Vestibular Anatomy Overview:
The inner ear has two primary roles. The first and most familiar role is hearing. The organ of hearing is called the cochlea. For more information regarding the anatomy of hearing please refer to the following link: http://www.greathillsent.com/library/3875/HearingLoss.html. The second and lesser known role of the inner ear is balance, which is controlled by what is called the vestibular system. The vestibular system plays a large role in the following: 1) maintaining balance while still, 2) maintaining balance while in motion, 3) maintaining focused vision during head and body movements. There are two types of sensory structures that makeup the vestibular system:
There are three semicircular canals, six total if you count both ears. Each is at a 90⁰ angle to the other two canals and is named after the spatial plane in which it is oriented: anterior (front), posterior (back) and lateral (side). Each semicircular canal is filled with fluid called endolymph. When the head moves, endolymph within the semicircular canals flows, bending sensory hair cells located at the base of each canal to begin the process of transduction. The sensory organ that houses the sensory hair cells is called the cupula. The cupula is the same mass as endolymph.

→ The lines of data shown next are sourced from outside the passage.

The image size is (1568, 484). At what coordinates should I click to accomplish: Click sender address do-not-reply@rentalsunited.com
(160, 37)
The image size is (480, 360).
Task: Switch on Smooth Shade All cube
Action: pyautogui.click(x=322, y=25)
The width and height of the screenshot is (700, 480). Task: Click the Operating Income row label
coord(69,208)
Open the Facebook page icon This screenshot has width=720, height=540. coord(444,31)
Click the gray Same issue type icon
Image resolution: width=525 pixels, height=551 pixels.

This means the semicircular canals are not reactive to gravity. Each semicircular canal is most sensitive to head movements within the spatial plane it is named for: the anterior canals are most sensitive to head movements forward, the posterior canals are most sensitive to head movements backwards and the lateral canals are most sensitive to rotary head movements.
For example: if you tilt your head backwards, endolymph flows in all semicircular canals; however, endolymph flow is greatest in the posterior canals, letting you know your head is moving backwards in space.
The semicircular canals use this information to not only let you know where your head is moving in space but also to reflexively control ocular muscles in order to keep your vision focused during head movements.
For example: if you are looking at yourself in the mirror and turn your head left, your eyes will move right at an equal but opposite velocity and degree in order to maintain focus on your reflection. This reflexive process is known as the vestibulo-ocular reflex (VOR).
There are two otolithic organs: the utricle and the saccule. Otoliths are responsible for the detection of linear acceleration. The utricle detects horizontal acceleration and the saccule detects vertical acceleration. The otolithic organs are stimulated not by the inertial flow of endolymph, but by a shift in mass relative to gravity. Otoconia, or calcium carbonate crystals, are attached to the end of each sensory hair cell and add mass to the system. The mass provided by the otoconia makes the otolithic organs sensitive to gravity. When there is linear acceleration, otoconia will shift relative to gravity and bend the attached sensory hair cells to begin the process of transduction. The otolithic organs use this information to reflexively control neck, core and leg muscles in order to maintain upright posture. This reflexive process is known as the vestibulospinal reflex (VSR).